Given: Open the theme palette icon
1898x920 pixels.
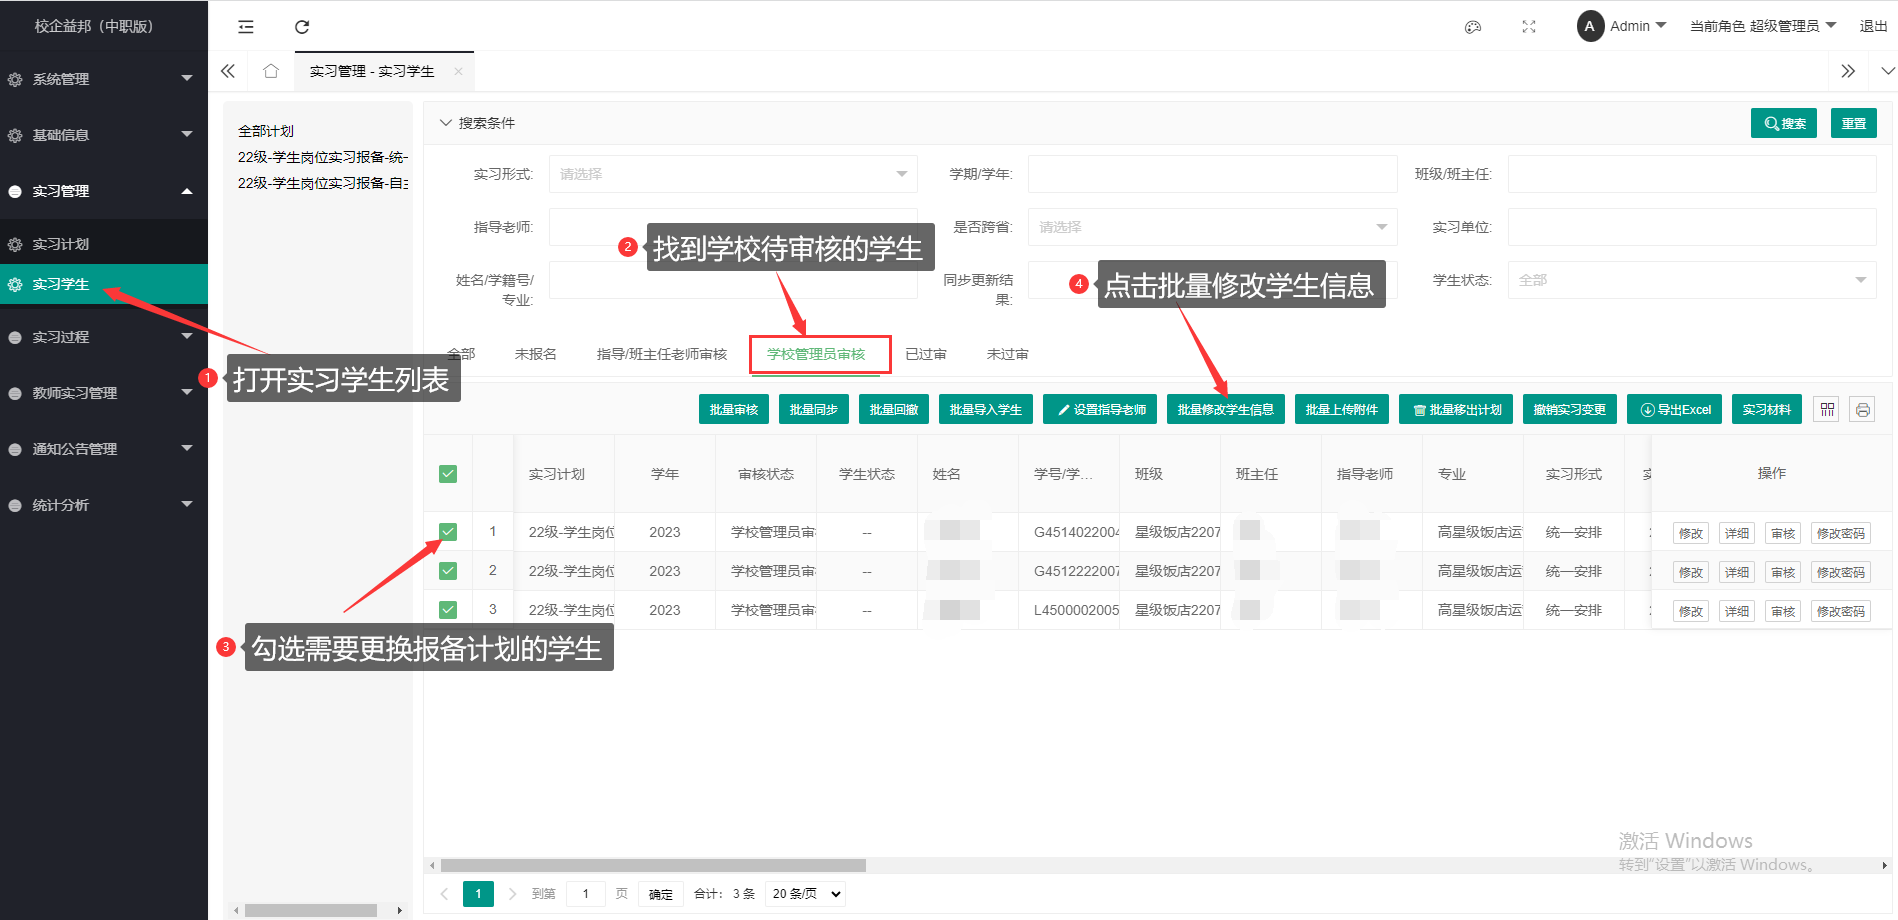Looking at the screenshot, I should (x=1472, y=27).
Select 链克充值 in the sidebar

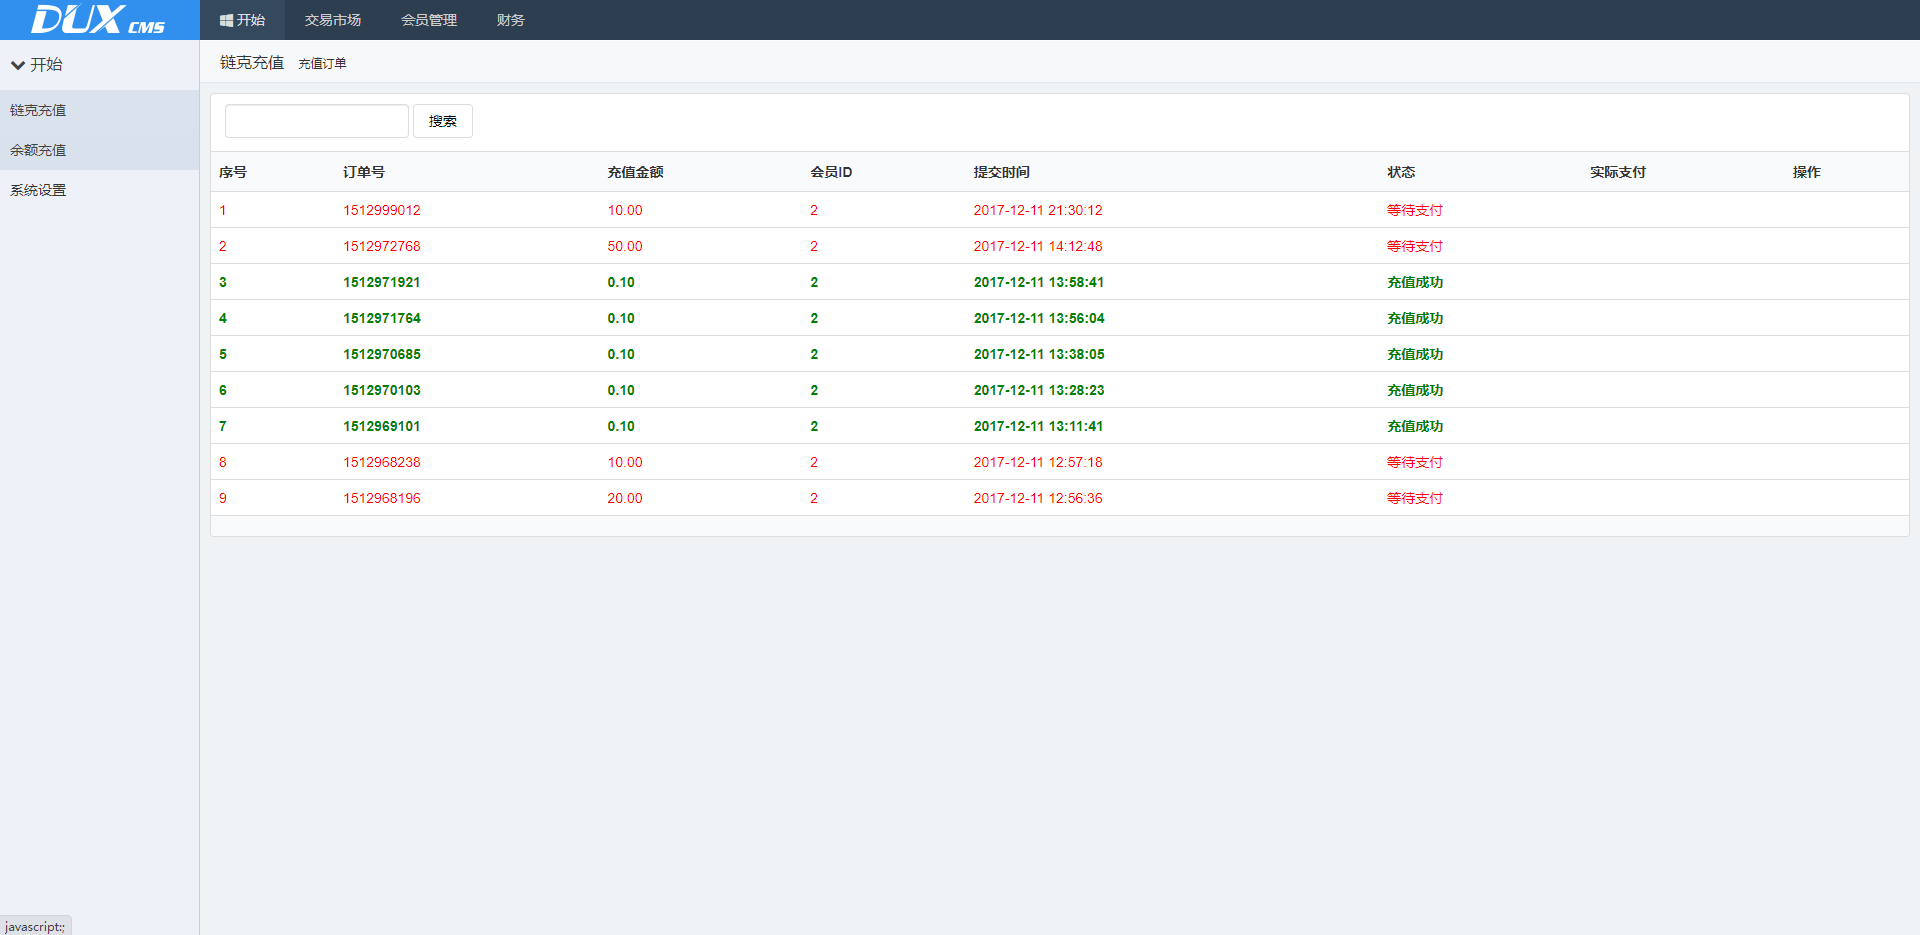point(38,110)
───
- **Requirement**
Where a picture appears, skip it; repeat everything else in the data exactly.

- **Your solution**
Given: Open the theme palette icon
1898x920 pixels.
Looking at the screenshot, I should (x=1472, y=27).
Select 链克充值 in the sidebar

point(38,110)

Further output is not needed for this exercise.